### [Tasks]
**A.** In the fluorescent probe abstract, at what wavelength does the probe show strong emission when excited at 362 nm?
**B.** Pick up the fluorescent probe abstract after its last sentence and carry it forward.

### [Selected passage]
+++++

A Novel Multi-functional Fluorescent Probe for Cu2+, Fe3+ and Ag+ Ions Based on a Pyrimidine Thiourea Derivative
News release date: April 04, 2016
Source: Current Analytical Chemistry, Volume 11, Number 4, October 2015, pp. 279-290(12)
Publisher: Bentham Science Publishers
Hassan H. Hammud*1, Mohammad H. El-Dakdouki2, Nada Sonji2, Ghassan Sonji2 and Kamal H. Bouhadir3
1Department of Chemistry, Faculty of Science, King Faisal University, Al-Ahsa 31982, Saudi Arabia;
2Department of Chemistry, Faculty of Science, Beirut Arab University, Debbieh, Lebanon;
3Department of Chemistry, Faculty of Arts and Sciences, American University of Beirut, Beirut,Lebanon
Water quality surveillance is given maximum priority, for safety assessment of the environment and human health in particular. Among the inorganic contaminants of water, heavy metals are getting much attention because of their non-biodegradable nature and permanent accumulation in living tissues causing lethal biological disorders. Consequently, there is a growing urgency for the development of simple, quick, versatile, and reliable methods for control recognition of metal ions at very low concentrations. In this context, N-[[(6-Amino-1,2,3,4-tetrahydro-1,3-dimethyl-2,4-dioxo-5-pyrimidinyl)amino]thioxomethyl]- benzamide, a novel diaminouracilbenzoylthiourea (DAUTU)-based fluorescent probe was synthesized in high yield via a single-step facile reaction, and characterized by various spectral techniques. The chemically stable probe exhibited strong fluorescent emission at 385 nm upon excitation at 362 nm. The probe has been successfully deployed for the selective detection and accurate determination of trace amountsof Ag+, Cu2+ and Fe3+ ions in aqueous samples spiked with competing metal ions, as well as in natural water samples thus demonstrating its versatile applicability. The detection was pH-independent, and detection limits ranged from 0.0716-0.286 μM for the analyzed cations which is sufficiently well below the safety levels set by U.S. EPA. Importantly, detection was achieved in short response times with high accuracy, reproducibility, sensitivity, and reversibility.

+++++

### [Given entries]

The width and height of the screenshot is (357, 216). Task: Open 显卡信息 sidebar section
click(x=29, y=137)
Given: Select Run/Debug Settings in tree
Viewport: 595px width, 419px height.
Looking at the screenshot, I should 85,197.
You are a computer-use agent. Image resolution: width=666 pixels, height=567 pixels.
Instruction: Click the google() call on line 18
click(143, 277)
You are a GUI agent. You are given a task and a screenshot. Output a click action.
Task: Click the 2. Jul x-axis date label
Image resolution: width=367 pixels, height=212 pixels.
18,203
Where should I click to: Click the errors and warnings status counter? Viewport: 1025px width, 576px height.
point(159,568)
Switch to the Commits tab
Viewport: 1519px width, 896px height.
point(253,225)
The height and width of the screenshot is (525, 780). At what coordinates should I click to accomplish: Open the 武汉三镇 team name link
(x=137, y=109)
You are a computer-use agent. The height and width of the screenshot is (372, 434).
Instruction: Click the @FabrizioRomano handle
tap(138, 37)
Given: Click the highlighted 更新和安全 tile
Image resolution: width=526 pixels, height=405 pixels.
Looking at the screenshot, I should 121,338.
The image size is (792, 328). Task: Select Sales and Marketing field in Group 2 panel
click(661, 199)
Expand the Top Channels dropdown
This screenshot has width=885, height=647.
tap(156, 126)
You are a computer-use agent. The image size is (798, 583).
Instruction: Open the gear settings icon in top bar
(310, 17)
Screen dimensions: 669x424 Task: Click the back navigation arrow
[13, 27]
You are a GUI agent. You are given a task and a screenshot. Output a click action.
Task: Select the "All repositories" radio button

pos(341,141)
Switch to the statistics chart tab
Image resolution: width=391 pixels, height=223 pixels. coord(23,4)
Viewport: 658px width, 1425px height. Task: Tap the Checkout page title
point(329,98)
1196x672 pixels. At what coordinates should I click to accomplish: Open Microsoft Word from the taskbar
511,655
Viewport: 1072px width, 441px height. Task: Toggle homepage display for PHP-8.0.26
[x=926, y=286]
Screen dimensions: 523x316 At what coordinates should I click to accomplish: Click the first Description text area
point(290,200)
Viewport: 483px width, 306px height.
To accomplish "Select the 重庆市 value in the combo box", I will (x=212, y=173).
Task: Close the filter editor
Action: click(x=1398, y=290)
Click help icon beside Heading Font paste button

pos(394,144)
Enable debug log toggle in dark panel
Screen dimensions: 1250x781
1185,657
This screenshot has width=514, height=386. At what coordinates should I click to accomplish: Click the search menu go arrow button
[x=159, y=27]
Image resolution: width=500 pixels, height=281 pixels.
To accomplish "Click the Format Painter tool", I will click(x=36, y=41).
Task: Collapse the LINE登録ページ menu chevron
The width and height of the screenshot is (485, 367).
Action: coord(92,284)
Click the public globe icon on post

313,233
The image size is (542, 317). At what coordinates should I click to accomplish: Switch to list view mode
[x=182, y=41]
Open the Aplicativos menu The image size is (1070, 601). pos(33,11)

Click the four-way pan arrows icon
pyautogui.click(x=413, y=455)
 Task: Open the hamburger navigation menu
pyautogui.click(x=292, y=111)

+++++

### [Per-task outputs]
**A.** 385 nm

**B.**
The sensing principle is based on remarkable fluorescence quenching in presence of the detected metal ions via excitation energy transfer from the probe to the d-orbital in the atoms of the metals. In summary, we developed an efficient, cost effective, and easily operated uracil-based chemosensor for the rapid detection and sensitive determination of Ag+, Cu2+ and Fe3+ ion concentrations in diverse real world applications.